JSCC Recommended Method for Glycated Albumin Measurement in Serum

Measurement of glycated albumin (GA) has been introduced into clinical laboratory medicine as a new marker for diabetes, and it is now widely used as a routine test in Japan. However, due to absence of a reference measurement method, it was necessary to promptly establish a standardized procedure. Since 2002, the following activities have been conducted as part of the GA standardization project: 1) a survey of the actual conditions to understand the current status of GA measurement; 2) a basic study to define GA; 3) preparation of reference materials and establishment of a reference method; and 4) determination of reference intervals.

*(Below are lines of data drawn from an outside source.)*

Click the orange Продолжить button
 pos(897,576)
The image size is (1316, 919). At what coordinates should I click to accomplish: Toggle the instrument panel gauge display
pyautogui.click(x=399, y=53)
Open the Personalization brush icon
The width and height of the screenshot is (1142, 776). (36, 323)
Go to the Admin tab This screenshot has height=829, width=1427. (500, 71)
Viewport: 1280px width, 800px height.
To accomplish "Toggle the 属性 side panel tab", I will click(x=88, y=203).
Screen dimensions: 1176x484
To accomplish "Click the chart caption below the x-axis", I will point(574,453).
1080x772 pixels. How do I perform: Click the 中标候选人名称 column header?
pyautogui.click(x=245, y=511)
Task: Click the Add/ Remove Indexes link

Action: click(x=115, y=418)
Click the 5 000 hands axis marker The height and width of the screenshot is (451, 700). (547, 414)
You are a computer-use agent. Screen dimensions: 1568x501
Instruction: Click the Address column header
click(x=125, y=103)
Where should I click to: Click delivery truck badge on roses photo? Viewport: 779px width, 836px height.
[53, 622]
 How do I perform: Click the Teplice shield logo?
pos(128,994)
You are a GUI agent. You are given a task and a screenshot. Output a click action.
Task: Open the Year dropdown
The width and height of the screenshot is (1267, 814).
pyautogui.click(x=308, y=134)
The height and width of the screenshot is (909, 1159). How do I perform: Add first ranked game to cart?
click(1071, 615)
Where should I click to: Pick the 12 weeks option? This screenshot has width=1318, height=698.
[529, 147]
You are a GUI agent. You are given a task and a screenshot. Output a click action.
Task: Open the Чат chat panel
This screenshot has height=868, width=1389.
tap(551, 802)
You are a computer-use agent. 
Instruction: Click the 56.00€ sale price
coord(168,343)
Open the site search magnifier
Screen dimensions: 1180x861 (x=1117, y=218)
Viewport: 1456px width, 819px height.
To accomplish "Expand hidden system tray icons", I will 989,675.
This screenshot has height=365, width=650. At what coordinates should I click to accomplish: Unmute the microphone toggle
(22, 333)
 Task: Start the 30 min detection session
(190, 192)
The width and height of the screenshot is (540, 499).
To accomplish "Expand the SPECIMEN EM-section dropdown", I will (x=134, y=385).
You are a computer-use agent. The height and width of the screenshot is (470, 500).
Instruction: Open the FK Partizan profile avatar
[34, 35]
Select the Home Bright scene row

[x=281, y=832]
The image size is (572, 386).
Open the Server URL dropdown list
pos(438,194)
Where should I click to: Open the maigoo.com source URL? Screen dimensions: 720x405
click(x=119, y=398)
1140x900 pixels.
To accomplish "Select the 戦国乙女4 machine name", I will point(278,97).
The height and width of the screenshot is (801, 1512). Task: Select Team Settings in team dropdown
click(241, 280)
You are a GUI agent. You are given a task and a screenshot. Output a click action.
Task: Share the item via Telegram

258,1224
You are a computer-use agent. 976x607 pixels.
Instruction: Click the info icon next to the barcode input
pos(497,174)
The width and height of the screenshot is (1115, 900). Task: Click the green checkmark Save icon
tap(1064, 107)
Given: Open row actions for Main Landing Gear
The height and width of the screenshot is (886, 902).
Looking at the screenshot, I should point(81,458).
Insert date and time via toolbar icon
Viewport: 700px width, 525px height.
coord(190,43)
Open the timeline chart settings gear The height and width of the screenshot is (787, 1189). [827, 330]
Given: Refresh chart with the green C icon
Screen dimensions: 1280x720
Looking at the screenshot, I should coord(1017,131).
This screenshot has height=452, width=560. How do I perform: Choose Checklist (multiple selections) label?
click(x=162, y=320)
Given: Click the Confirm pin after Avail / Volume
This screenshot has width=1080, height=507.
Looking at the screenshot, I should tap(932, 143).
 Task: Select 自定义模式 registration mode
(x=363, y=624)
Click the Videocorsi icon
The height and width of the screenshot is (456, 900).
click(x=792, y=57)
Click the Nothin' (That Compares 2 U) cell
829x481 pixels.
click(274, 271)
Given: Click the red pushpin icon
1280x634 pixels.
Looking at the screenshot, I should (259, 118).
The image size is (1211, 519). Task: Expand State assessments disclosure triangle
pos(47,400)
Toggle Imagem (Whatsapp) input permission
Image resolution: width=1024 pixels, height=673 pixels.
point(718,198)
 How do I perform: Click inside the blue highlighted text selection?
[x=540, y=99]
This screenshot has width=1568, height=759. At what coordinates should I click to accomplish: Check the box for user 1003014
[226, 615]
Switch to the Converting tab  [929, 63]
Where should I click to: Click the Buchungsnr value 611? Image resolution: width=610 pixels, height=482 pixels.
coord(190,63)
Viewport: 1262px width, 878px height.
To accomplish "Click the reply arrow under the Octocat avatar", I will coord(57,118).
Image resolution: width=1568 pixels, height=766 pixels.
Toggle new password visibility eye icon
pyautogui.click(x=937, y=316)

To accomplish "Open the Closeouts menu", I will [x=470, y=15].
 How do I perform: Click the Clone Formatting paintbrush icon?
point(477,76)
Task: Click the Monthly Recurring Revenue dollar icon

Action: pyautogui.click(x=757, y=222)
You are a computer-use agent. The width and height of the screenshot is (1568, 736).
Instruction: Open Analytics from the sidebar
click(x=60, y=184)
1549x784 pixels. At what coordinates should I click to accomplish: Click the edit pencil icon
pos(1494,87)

The basic study to define GA involved peptide mapping, since albumin has multiple glycation sites and it was necessary to determine suitable glycation sites exist in GA. Based on these results, in the present study, GA was defined as “albumin containing lysine residues bound to glucose (N^E(1-deoxy-D- fructos- 1-yl)-L-lysine: DOF-Lys) ” A method based on isotope dilution mass spectrometry (ID-MS) is proposed as the reference measurement procedure to be used as a traceable tool of GA standardization. Herein, we present the ID-MS procedure and its performance results.
Methods: After isolating albumin from serum, stable isotopes of DOF-Lys and lysine (Lys) were added to albumin fractions as internal standards and glycation sites were subject to hydrogenation followed by hydrolysis. All freed DOF-Lys and Lys residues were recovered by reduced pressure drying, and their isotopic ratios were determined using liquid chromatography-mass spectrometry. GA levels were expressed in terms of molar ratios (unit: mmol/mol) of all liberated DOF-Lys residues and albumin calculated from all liberated Lys residues.
Results: The measurement precision of the present method was CV 1.2% for within-run reproducibility (n=10) and CV 1.4% for day-to-day reproducibility (n=15); favorable compatibility with routine tests (r=0.996) was demonstrated.
Conclusion: The present ID-MS method of GA. measurement is a valid reference measurement procedure for GA.